EXERCISE » The line containing "RSS (274, 1055)" marks the end, so write out exactly every line from the top of the entries below through that one.

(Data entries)
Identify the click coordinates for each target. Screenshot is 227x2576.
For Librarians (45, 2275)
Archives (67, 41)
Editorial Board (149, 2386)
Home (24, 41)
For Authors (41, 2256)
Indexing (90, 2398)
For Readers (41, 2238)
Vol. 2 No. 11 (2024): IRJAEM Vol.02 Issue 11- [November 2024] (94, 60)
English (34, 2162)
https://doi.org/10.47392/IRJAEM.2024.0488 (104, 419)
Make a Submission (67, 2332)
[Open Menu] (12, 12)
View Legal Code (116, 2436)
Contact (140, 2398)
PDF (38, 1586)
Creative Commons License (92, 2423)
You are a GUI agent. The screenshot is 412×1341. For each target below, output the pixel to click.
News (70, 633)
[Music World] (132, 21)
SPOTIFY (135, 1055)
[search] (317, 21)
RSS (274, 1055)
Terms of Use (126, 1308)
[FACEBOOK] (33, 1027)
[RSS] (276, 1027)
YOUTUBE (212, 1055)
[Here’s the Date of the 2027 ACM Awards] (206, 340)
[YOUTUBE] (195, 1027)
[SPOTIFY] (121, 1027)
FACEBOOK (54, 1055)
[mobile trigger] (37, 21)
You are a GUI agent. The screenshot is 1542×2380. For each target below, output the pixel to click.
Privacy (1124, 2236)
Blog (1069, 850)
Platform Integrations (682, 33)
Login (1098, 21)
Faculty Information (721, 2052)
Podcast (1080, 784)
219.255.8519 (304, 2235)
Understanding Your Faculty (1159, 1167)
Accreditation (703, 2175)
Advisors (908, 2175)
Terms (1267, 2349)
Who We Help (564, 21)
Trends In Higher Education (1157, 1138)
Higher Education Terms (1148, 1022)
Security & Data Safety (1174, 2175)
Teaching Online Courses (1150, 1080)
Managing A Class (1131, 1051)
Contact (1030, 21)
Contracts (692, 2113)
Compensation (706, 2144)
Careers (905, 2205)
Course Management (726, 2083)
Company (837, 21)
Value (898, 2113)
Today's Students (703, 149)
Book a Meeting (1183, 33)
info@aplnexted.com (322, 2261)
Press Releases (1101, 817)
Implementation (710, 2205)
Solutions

WRITTEN RESPONSE »
Identify the click coordinates for each target. Screenshot is 227x2576.
For Librarians (45, 2275)
Archives (67, 41)
Editorial Board (149, 2386)
Home (24, 41)
For Authors (41, 2256)
Indexing (90, 2398)
For Readers (41, 2238)
Vol. 2 No. 11 (2024): IRJAEM Vol.02 Issue 11- [November 2024] (94, 60)
English (34, 2162)
https://doi.org/10.47392/IRJAEM.2024.0488 (104, 419)
Make a Submission (67, 2332)
[Open Menu] (12, 12)
View Legal Code (116, 2436)
Contact (140, 2398)
PDF (38, 1586)
Creative Commons License (92, 2423)
You are a GUI agent. The screenshot is 412×1341. For each target below, output the pixel to click.
News (70, 633)
[Music World] (132, 21)
SPOTIFY (135, 1055)
[search] (317, 21)
RSS (274, 1055)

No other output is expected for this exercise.